Why You Should Never, Ever Call Your Kid ‘Smart’
It's natural for parents to want to praise their child, but offering this compliment could actually backfire, according to science.
Nothing succeeds like success, as every parent of a straight-A student knows, but trying to reinforce academic excellence by telling your child, “You’re so smart,” may be counterproductive. Here’s why: According to the findings of a 2017 study, children who think their intelligence is fixed are less likely to pay attention and bounce back from mistakes than children who think intelligence can grow and change. Telling kids they’re smart reinforces the idea that intelligence is a genetic gift rather than a skill that can be honed. (Studies also say handwriting can make children smarter.)
In the study, published online in the journal Developmental Cognitive Neuroscience, researchers at Michigan State University looked at 123 children who were about 7, as kids this age face the challenge of transitioning to school. The team assessed the children to determine whether they had a “growth mindset” (believing that you can work harder to get smarter), or a “fixed mindset” (believing that your intelligence is unable to change). They then asked the children to complete a fast-paced computer accuracy task while their brain activity was recorded. In the task, children played a game, helping a zookeeper capture escaped animals by pressing the space bar when an animal showed up on their screen—unless it was a group of three orangutan friends. During the recording, researchers noted that brain activity spiked within a half-second after making a mistake, as children became aware of their error and paid closer attention to what went wrong. The larger the brain response, the more the child focused on the error.

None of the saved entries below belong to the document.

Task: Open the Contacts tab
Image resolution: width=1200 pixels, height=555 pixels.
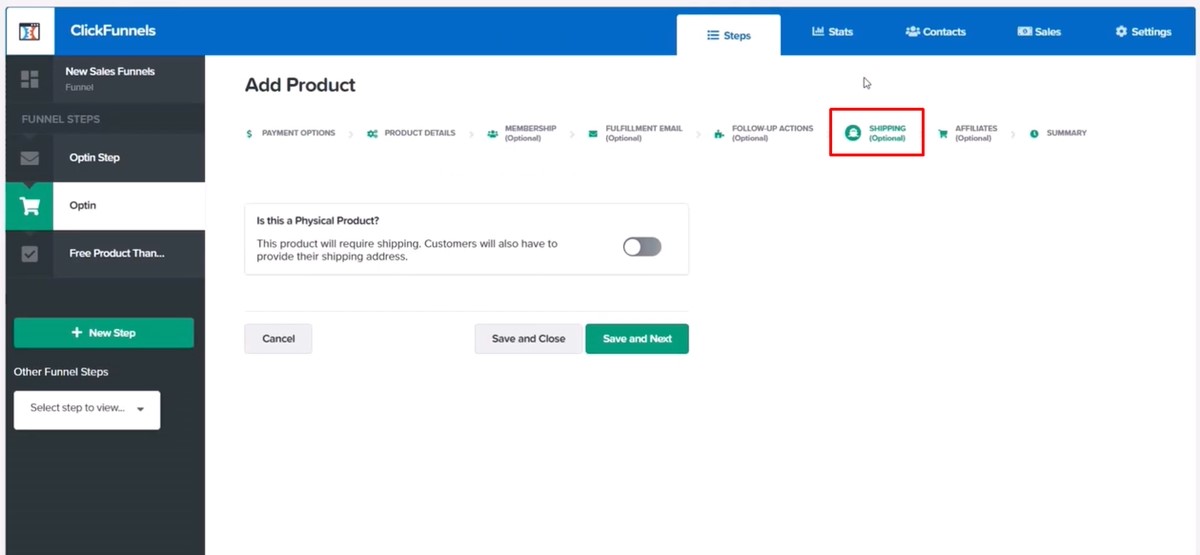Action: coord(935,32)
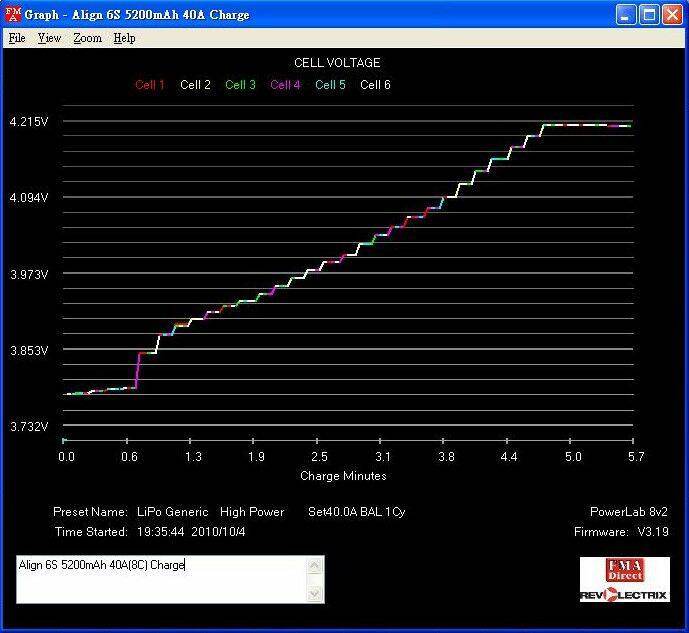The height and width of the screenshot is (633, 689).
Task: Maximize the Graph window
Action: (x=648, y=15)
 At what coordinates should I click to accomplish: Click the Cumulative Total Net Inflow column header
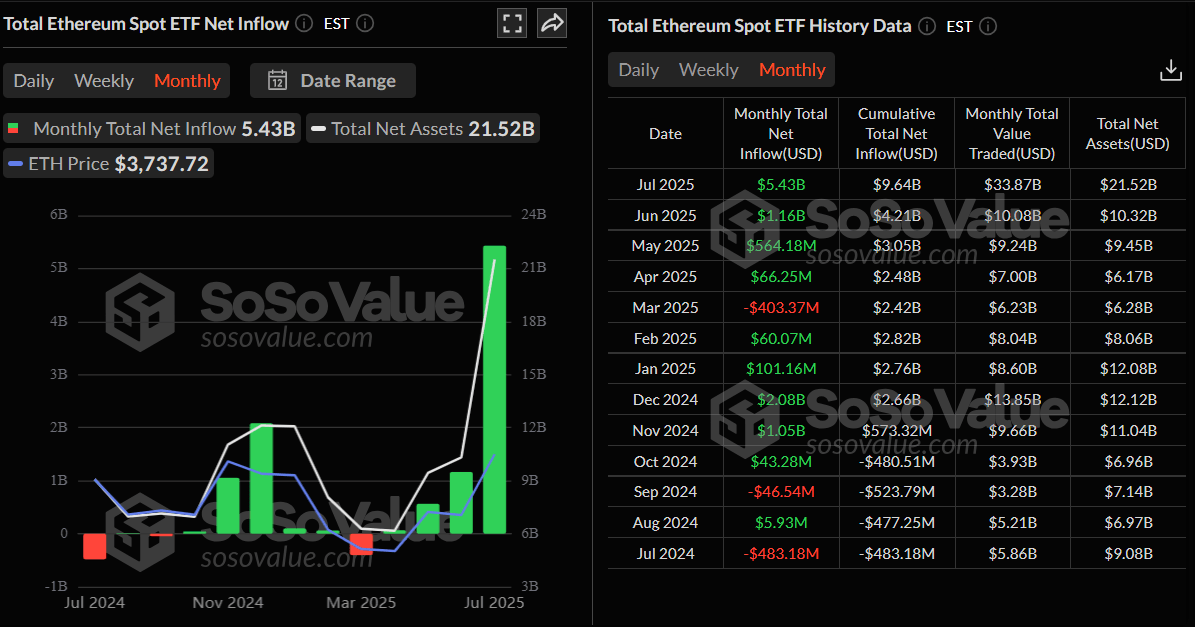click(x=897, y=133)
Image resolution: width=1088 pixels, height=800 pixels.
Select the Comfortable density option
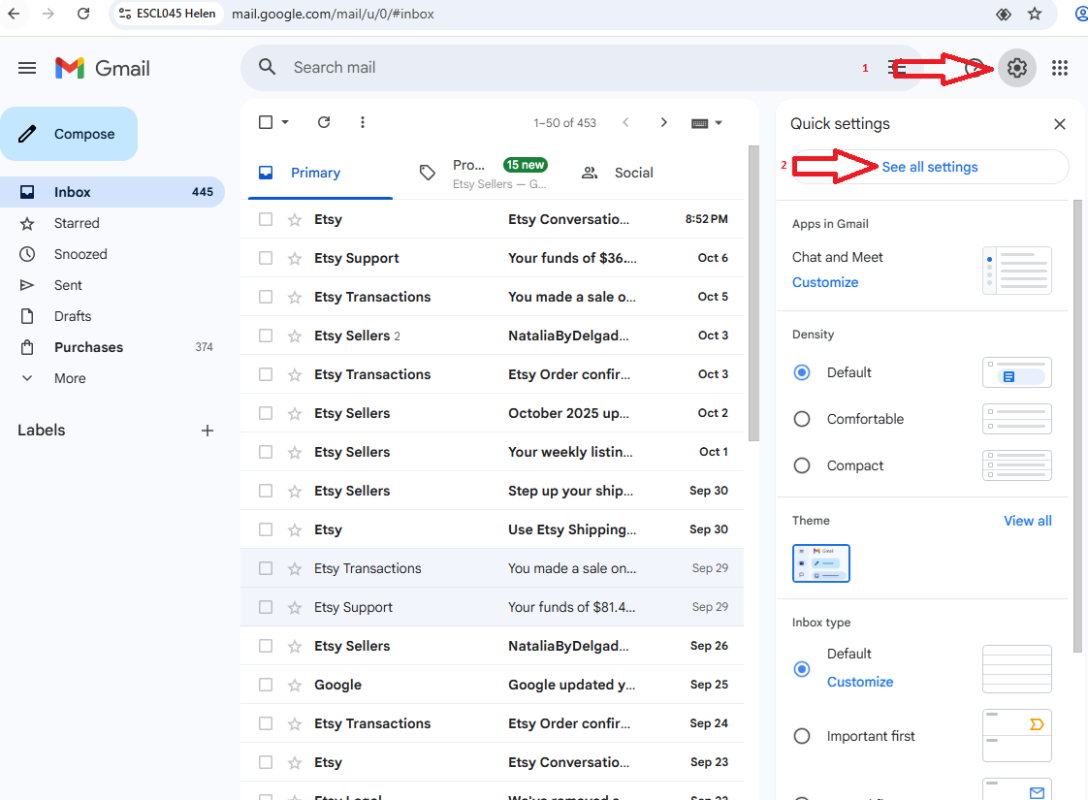click(801, 419)
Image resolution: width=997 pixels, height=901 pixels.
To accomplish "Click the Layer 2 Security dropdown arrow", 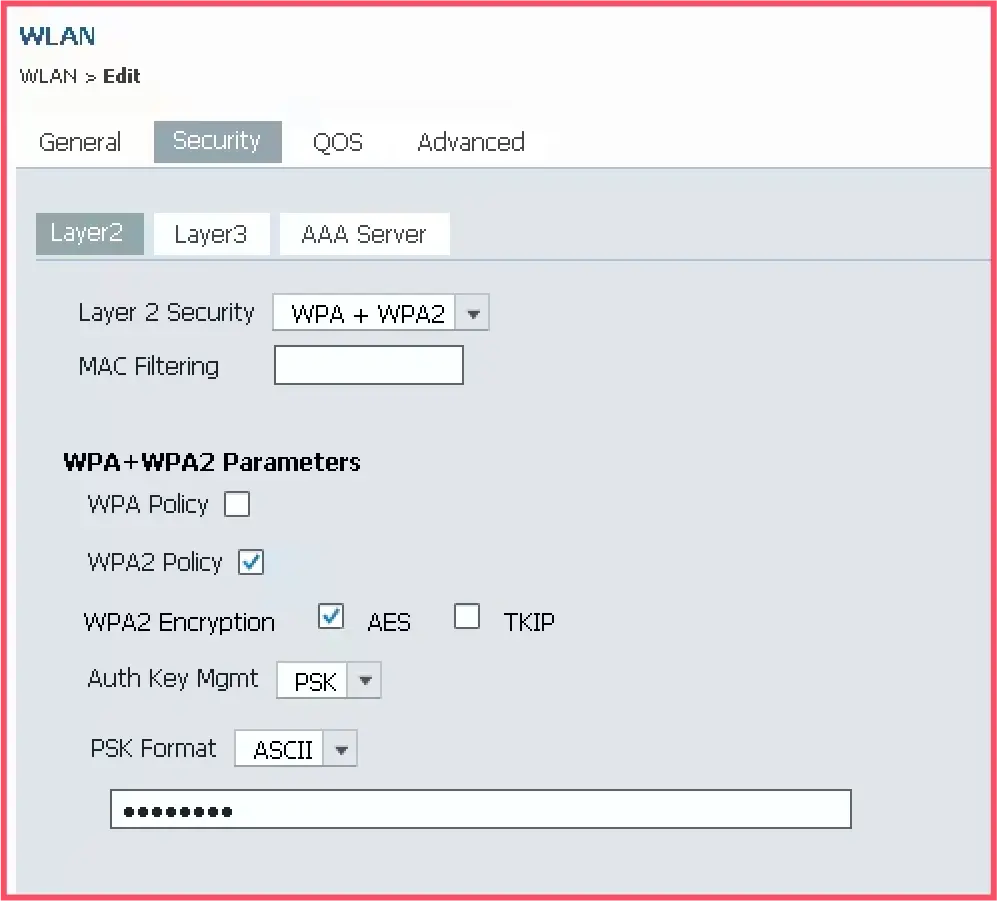I will (472, 312).
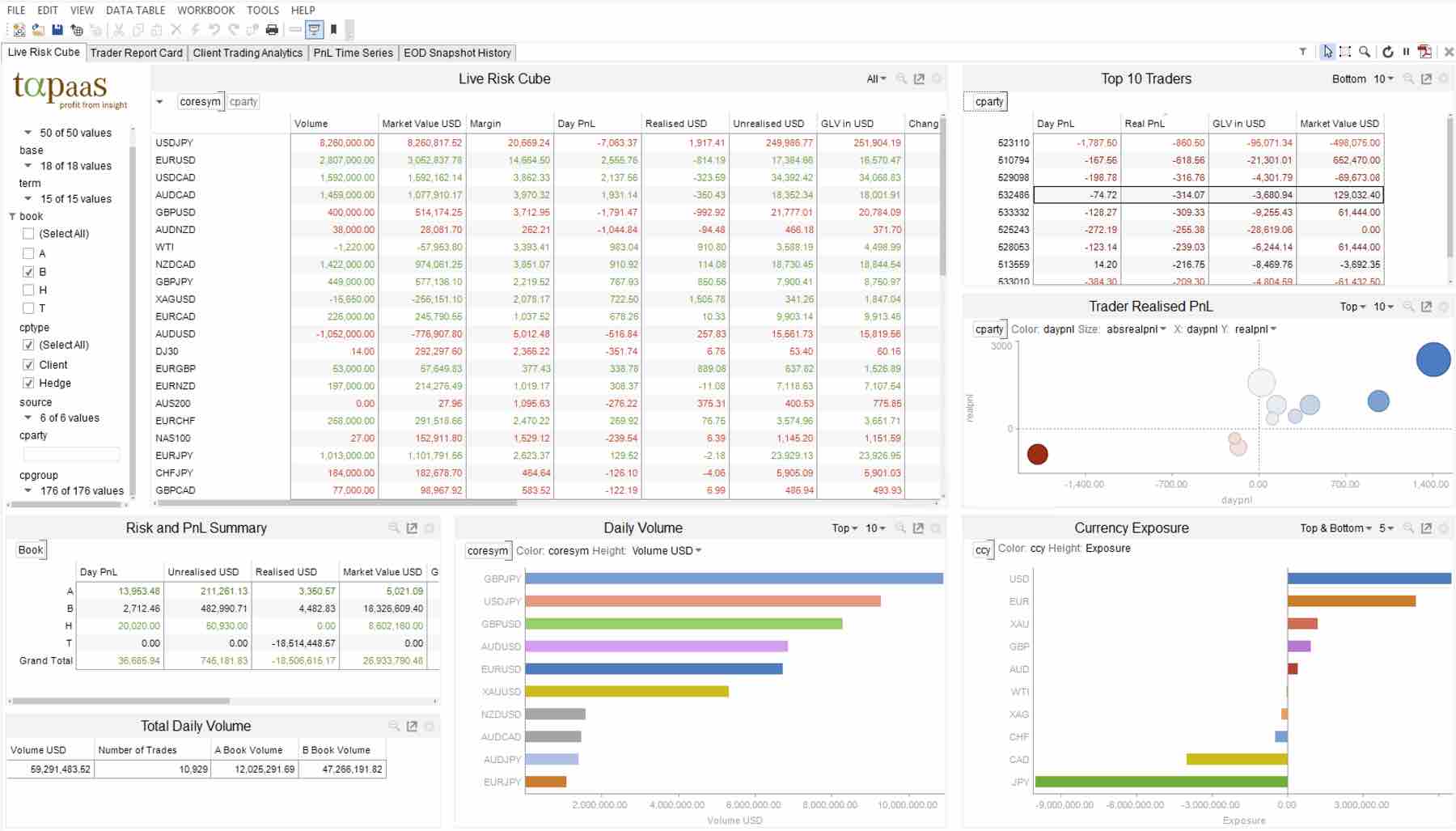Switch to the Trader Report Card tab
Screen dimensions: 1456x831
coord(136,53)
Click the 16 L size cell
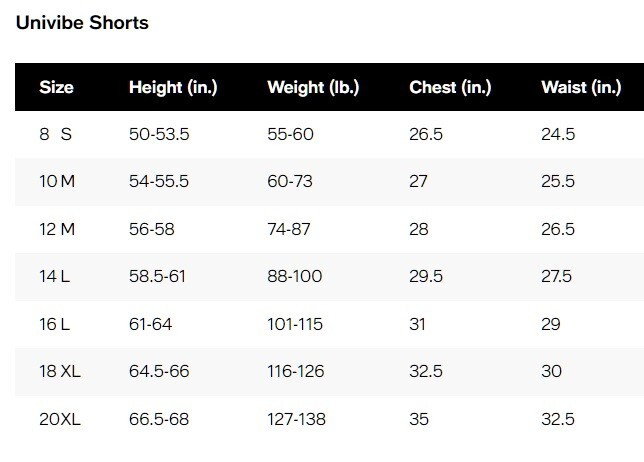The image size is (644, 462). point(54,324)
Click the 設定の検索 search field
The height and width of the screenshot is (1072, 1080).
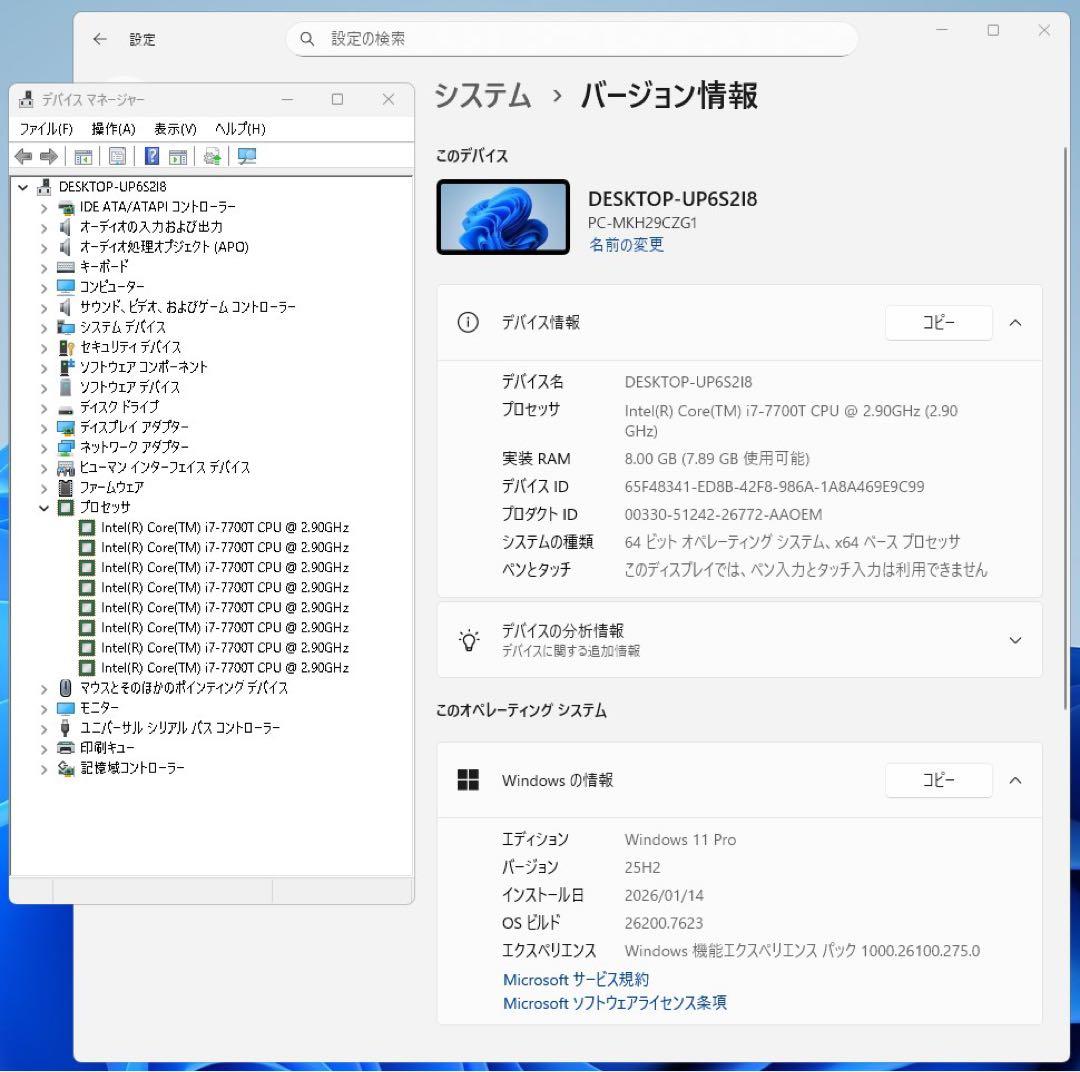point(570,38)
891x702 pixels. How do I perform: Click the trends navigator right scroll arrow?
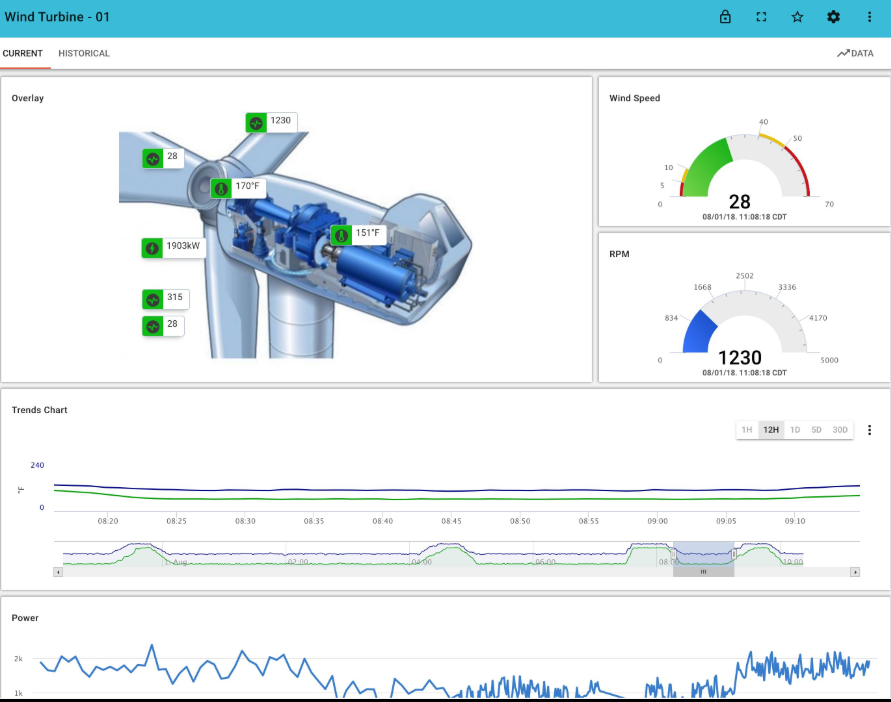855,572
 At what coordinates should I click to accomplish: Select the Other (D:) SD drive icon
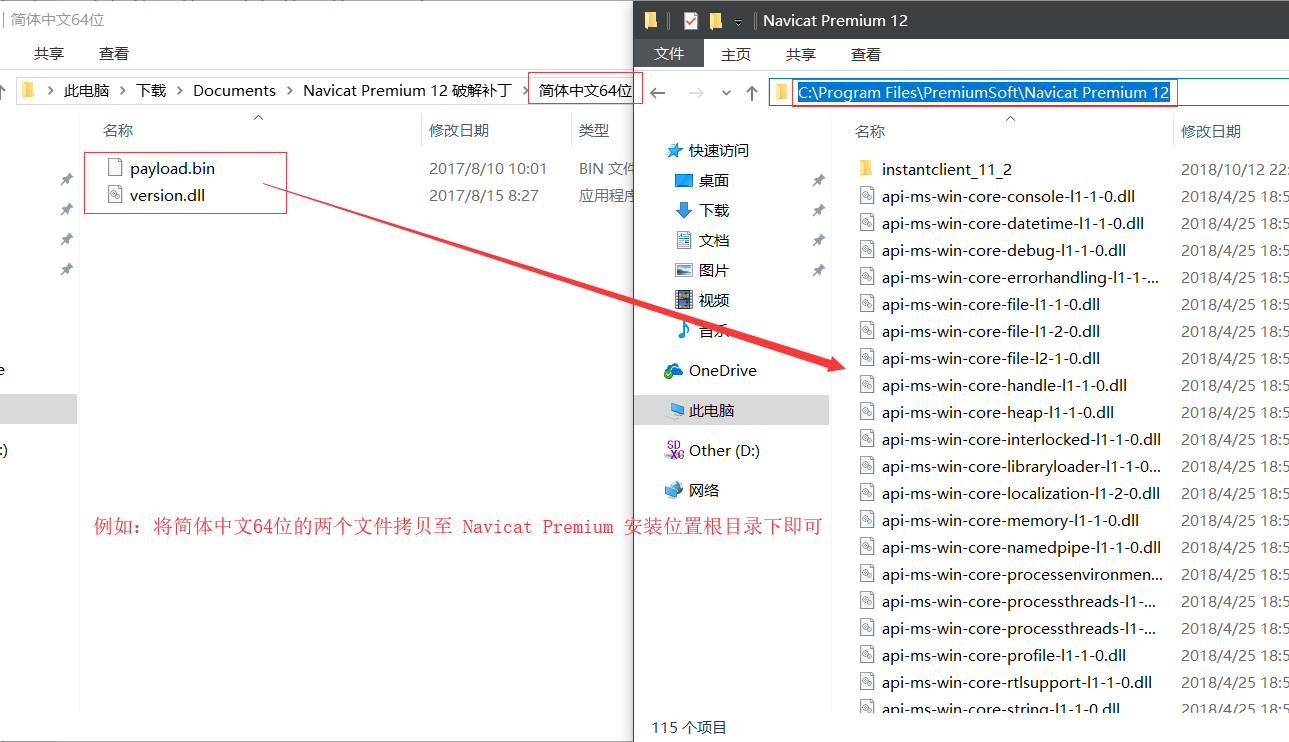point(674,451)
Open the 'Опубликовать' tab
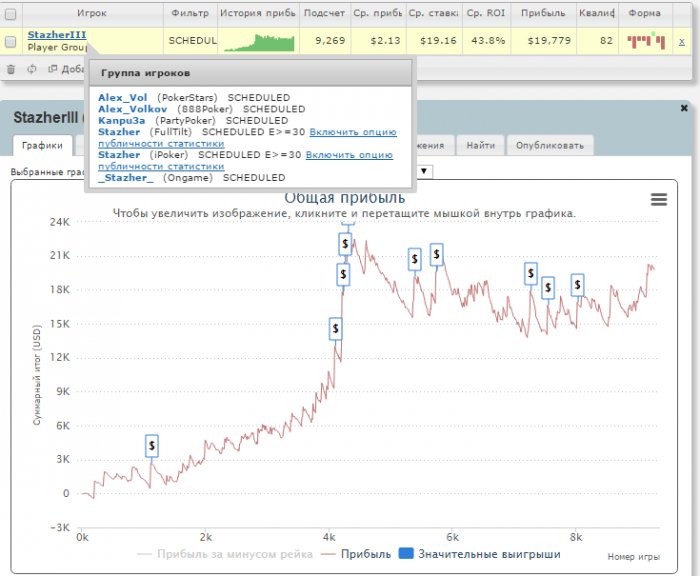 point(549,146)
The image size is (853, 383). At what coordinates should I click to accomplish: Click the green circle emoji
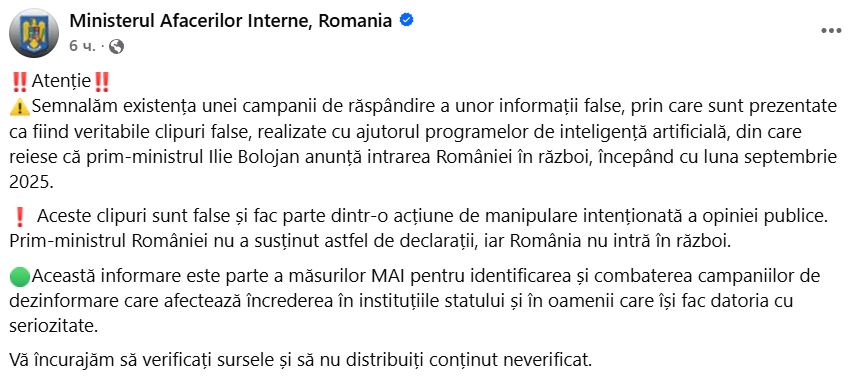[20, 277]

Based on the data they collected, the researchers concluded that children with a “growth mindset” were much more likely to have a larger brain response after making a mistake, and in turn were more likely to improve their performance by paying closer attention to the task after making an error. (If you teach your child these three languages, you’ll basically be raising a future CEO!)
While previous research has shown that people with a “fixed mindset” don’t want to admit they’ve made a mistake, this study found that children with a fixed mindset were able to “bounce back” after making an error, but only if they gave their full attention to the mistake. “The main implication here is that we should pay close attention to our mistakes and use them as opportunities to learn,” study author Hans Schroder told Science Daily.
For parents, the lessons are clear: For starters, don’t pay compliments that suggest that intelligence is fixed. If a child hands you an A+ test, don’t rave, “You’re so smart!” Instead say, “Wow, that studying really paid off!” or “You clearly mastered this material—way to go!” Note the effort, not the intelligence.
Second, focus on using errors to work together and learn.”Many parents and teachers shy away from addressing a child’s mistakes, telling them “It’s OK, you’ll get it the next time,” without giving them the opportunity to figure out what went wrong,” Dr. Schroder says. “Instead, it’s better to reassure the child that mistakes happen, and to pay attention and work to figure out where and how they made the mistake.”